I love your faux-shambolic, incredibly kinetic, catchy, bursting-at-the-seams sound, full of keyboard and glockenspiel hooks, violin shredding, wild rhythmic turns, and noisy/messy guitars that are actually measured and spot-on. But the lyrics—and the singing—are what really kill me: the cutesy reference points (K Records! Stationery! Literature! LiveJournal!); the wonderfully melodramatic moods; the free-associative, nonsensically tumultuous word games; the alternating boy-girl-sung-solo/screamed-by-the-whole-gang delivery. It's all spiteful, romantic doom and gloom broken by these moments of maybe happiness and new love and getting lost in music, and I love all of it so very much. I'm breathless.

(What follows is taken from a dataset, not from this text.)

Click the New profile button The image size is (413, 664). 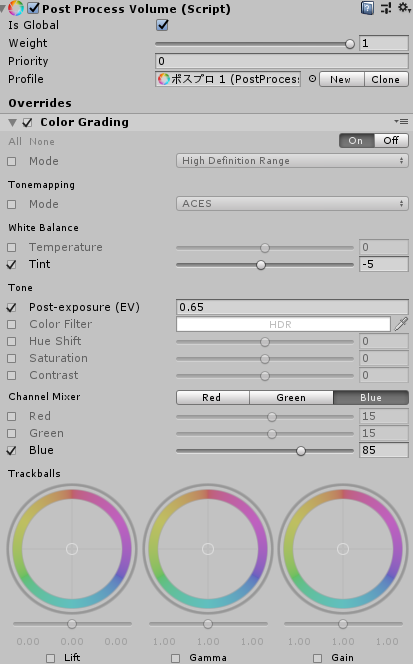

And you were pretty much perfect last Friday night at Neumos, just as cute and nerdy and energetic onstage as you sound on record, totally fulfilling and surpassing my every giddy expectation, screaming and jumping into the crowd and basically just exploding all over the stage without ever missing a beat. I pogo'd, I shouted along to the shouty parts ("Shut up!" "HAHAHA!" "Shout at the world..." etc.), I danced, I sweated out more beer than I have at a show for a long time. I felt like a dumb, romantic kid again.

You mentioned how much you guys like Seattle. You recorded your last album here with John Goodmanson (with whom you're presently recording your new one, breaking just for this tour); you apparently have lots of friends here, like Poster of the Week favorite Carlos Ruiz, who designed your T-shirts, as well as ex-Seattleite Zac Pennington, whose Parenthetical Girls you've toured with; you mentioned having eaten at vegan restaurant Bamboo Garden and having gone to the Funhouse the night before to see everyone's favorite band Wavves (your guitarist was sporting their Wipers-logo-swiping T-shirt). You introduced the excellent song "Miserabilia" by saying that, since you were all so fond of Seattle, you would play us a song about how "each and every one of us is going to die alone," which I thought was sweet. ("Miserablia" was when the disco ball lit up and started spinning.) Well, let me unofficially say: Seattle likes you, too. So how about you just move here once the new album's done so you can play Neumos like every month? Cardiff, Wales, is so, so far away, and you know how these long-distance relationships can go. Anyways, just think about it.